-- WORK TO BE COMPLETED --
Output exactly what appears from the line containing "Click the ¥1,100 item price" to the end of the data below, and nothing more.
--- --- ---
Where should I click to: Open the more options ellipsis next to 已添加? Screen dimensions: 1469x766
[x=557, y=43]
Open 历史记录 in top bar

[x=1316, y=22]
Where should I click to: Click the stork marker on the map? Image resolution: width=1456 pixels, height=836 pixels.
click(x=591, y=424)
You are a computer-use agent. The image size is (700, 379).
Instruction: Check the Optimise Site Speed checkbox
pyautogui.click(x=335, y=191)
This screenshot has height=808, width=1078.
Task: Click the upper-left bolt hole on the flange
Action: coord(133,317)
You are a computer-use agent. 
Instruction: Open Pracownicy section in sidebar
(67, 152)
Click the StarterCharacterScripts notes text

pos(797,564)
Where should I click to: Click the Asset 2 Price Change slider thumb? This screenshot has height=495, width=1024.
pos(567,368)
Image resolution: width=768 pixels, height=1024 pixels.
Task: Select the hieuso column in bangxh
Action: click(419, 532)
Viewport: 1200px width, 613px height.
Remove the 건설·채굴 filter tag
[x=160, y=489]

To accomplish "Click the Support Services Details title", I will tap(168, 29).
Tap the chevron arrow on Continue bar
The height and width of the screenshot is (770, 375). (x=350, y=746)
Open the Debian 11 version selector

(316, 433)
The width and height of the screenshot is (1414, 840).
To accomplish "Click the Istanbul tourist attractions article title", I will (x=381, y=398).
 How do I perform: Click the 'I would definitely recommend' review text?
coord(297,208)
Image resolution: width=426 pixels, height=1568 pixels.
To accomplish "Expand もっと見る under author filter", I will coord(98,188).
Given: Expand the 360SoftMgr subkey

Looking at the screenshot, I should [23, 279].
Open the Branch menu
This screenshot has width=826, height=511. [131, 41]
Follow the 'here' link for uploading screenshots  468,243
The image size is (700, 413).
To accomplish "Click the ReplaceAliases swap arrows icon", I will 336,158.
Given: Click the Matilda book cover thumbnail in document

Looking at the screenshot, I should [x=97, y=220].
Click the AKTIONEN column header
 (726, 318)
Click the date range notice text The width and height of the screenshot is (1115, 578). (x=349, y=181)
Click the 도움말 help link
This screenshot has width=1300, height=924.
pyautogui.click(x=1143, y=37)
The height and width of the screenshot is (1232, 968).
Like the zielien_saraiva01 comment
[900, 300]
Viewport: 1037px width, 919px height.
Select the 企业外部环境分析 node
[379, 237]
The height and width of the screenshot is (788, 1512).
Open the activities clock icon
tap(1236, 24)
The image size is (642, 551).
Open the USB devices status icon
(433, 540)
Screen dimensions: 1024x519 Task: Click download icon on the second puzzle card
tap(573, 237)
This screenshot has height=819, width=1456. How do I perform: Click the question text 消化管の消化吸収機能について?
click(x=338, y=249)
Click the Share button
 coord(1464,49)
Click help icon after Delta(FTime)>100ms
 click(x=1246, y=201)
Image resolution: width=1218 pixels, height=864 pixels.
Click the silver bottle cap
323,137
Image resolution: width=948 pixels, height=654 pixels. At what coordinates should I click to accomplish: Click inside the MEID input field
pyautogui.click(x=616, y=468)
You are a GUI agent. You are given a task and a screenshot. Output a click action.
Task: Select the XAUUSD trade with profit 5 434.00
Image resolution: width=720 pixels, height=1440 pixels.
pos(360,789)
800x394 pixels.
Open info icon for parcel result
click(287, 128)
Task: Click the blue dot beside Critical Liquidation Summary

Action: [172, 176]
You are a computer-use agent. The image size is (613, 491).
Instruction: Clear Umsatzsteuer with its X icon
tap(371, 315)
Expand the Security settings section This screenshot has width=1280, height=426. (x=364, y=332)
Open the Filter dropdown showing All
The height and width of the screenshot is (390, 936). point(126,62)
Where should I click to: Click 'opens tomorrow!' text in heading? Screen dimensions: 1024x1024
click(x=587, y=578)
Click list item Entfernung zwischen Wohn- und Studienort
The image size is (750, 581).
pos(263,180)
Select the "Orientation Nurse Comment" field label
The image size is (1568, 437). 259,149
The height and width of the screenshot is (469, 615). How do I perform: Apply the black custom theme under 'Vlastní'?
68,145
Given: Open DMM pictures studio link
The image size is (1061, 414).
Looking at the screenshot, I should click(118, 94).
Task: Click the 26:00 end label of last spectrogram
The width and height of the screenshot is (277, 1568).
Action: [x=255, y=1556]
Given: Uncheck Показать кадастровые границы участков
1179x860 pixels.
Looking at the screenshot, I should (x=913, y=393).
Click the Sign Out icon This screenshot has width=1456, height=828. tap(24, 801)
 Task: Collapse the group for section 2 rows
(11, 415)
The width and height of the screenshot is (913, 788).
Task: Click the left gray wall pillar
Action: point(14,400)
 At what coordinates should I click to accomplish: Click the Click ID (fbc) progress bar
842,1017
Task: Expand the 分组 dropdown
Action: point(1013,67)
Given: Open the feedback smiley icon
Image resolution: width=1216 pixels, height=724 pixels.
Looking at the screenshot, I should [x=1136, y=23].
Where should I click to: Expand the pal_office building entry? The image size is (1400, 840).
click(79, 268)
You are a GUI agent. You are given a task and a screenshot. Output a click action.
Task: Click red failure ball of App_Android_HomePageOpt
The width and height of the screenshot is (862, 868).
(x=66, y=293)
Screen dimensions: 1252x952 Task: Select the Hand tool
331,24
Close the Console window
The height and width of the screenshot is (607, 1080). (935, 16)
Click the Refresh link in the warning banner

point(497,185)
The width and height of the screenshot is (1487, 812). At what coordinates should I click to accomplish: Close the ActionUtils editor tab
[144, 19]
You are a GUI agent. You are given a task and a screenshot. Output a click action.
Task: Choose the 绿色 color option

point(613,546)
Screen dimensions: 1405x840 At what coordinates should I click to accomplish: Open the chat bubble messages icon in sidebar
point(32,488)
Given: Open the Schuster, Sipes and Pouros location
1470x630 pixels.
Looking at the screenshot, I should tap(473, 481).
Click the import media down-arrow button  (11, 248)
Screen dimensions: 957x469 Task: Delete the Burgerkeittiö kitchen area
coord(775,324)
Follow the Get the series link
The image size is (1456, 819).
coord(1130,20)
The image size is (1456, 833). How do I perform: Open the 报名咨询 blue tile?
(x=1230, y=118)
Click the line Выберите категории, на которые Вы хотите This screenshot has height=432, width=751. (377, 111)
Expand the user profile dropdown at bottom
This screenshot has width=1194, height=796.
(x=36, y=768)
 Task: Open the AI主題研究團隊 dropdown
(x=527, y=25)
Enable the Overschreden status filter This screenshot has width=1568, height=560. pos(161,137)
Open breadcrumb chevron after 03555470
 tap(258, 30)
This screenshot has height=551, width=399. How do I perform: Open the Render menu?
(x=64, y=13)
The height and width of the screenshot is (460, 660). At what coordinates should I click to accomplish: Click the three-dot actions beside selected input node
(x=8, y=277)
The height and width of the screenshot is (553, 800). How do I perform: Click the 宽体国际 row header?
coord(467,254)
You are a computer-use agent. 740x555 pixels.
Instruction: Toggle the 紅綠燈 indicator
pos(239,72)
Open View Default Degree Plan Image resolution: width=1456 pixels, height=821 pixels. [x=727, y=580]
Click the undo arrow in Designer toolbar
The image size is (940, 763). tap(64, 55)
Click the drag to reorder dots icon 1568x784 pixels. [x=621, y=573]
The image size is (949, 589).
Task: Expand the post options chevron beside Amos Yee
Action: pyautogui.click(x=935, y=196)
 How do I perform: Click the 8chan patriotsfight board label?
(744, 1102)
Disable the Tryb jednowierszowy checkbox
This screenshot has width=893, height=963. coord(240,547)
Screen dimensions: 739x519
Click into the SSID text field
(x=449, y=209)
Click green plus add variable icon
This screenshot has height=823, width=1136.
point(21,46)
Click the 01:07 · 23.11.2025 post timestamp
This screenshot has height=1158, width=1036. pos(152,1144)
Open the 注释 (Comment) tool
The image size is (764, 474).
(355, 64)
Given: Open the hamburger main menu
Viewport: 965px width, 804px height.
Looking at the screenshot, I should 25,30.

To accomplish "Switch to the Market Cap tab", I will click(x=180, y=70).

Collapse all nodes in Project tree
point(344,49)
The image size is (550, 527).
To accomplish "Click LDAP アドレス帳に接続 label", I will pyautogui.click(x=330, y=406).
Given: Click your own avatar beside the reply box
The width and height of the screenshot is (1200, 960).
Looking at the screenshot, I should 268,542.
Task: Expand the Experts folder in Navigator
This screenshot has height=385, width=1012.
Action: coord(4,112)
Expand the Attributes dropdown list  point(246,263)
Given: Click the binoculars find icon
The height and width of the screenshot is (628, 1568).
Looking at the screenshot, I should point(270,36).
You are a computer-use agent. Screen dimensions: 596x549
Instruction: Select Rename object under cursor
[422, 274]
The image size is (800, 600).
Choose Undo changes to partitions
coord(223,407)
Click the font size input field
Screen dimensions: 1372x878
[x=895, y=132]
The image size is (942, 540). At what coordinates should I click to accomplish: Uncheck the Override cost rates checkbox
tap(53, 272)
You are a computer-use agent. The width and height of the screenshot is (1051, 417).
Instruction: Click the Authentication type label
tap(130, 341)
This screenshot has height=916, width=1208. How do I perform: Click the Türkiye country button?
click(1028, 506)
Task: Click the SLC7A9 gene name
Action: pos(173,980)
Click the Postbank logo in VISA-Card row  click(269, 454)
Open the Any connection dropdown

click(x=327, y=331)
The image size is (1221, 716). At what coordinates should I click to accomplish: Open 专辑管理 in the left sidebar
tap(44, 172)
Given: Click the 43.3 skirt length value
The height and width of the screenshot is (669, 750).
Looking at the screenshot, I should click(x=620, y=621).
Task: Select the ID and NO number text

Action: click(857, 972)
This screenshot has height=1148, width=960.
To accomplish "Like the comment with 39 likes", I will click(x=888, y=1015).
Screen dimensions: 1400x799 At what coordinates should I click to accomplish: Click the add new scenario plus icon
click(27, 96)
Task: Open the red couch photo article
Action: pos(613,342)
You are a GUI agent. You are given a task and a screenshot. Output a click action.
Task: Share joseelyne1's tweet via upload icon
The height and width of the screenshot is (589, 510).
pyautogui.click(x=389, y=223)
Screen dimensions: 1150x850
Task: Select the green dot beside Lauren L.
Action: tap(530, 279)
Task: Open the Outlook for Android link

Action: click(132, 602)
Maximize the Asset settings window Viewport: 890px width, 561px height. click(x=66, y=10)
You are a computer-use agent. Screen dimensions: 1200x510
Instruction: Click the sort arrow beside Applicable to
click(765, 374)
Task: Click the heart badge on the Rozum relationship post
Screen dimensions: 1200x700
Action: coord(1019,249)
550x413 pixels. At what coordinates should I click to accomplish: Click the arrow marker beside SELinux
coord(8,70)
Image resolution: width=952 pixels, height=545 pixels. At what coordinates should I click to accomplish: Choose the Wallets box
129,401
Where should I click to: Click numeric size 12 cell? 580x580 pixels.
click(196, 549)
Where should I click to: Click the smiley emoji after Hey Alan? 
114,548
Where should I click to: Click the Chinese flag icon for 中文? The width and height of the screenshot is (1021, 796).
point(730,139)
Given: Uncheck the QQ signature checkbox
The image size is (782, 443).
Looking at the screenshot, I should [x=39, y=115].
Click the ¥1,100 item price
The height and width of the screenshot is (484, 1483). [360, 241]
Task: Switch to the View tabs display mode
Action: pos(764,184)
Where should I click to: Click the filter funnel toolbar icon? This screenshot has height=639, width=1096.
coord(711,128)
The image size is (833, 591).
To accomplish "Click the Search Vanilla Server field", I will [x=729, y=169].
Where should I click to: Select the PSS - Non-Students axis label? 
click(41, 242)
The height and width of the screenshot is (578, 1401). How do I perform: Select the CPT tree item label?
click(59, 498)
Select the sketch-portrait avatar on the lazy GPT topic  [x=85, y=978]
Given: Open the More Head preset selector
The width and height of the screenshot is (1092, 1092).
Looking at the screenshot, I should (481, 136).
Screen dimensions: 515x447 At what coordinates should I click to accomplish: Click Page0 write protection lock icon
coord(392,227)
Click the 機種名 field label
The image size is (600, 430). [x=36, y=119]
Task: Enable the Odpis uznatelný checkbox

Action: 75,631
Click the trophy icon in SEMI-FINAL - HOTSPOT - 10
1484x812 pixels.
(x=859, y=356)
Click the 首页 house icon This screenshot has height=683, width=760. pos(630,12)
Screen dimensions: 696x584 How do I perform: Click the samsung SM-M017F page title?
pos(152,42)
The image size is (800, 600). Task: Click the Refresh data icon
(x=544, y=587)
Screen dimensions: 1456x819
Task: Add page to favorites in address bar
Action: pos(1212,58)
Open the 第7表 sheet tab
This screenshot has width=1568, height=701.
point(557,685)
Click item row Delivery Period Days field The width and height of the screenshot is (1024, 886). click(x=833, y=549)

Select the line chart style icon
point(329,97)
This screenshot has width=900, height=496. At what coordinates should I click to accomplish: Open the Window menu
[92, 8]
--- --- ---
-- WRITTEN SOLUTION --
Click the ¥1,100 item price
The height and width of the screenshot is (484, 1483). [360, 241]
Task: Switch to the View tabs display mode
Action: pos(764,184)
Where should I click to: Click the filter funnel toolbar icon? This screenshot has height=639, width=1096.
coord(711,128)
The image size is (833, 591).
To accomplish "Click the Search Vanilla Server field", I will [x=729, y=169].
Where should I click to: Select the PSS - Non-Students axis label? 
click(41, 242)
The height and width of the screenshot is (578, 1401). How do I perform: Select the CPT tree item label?
click(59, 498)
Select the sketch-portrait avatar on the lazy GPT topic  [x=85, y=978]
Given: Open the More Head preset selector
The width and height of the screenshot is (1092, 1092).
Looking at the screenshot, I should (481, 136).
Screen dimensions: 515x447 At what coordinates should I click to accomplish: Click Page0 write protection lock icon
coord(392,227)
Click the 機種名 field label
The image size is (600, 430). [x=36, y=119]
Task: Enable the Odpis uznatelný checkbox

Action: 75,631
Click the trophy icon in SEMI-FINAL - HOTSPOT - 10
1484x812 pixels.
(x=859, y=356)
Click the 首页 house icon This screenshot has height=683, width=760. pos(630,12)
Screen dimensions: 696x584 How do I perform: Click the samsung SM-M017F page title?
pos(152,42)
The image size is (800, 600). Task: Click the Refresh data icon
(x=544, y=587)
Screen dimensions: 1456x819
Task: Add page to favorites in address bar
Action: pos(1212,58)
Open the 第7表 sheet tab
This screenshot has width=1568, height=701.
point(557,685)
Click item row Delivery Period Days field The width and height of the screenshot is (1024, 886). click(x=833, y=549)

Select the line chart style icon
point(329,97)
This screenshot has width=900, height=496. At what coordinates should I click to accomplish: Open the Window menu
[92, 8]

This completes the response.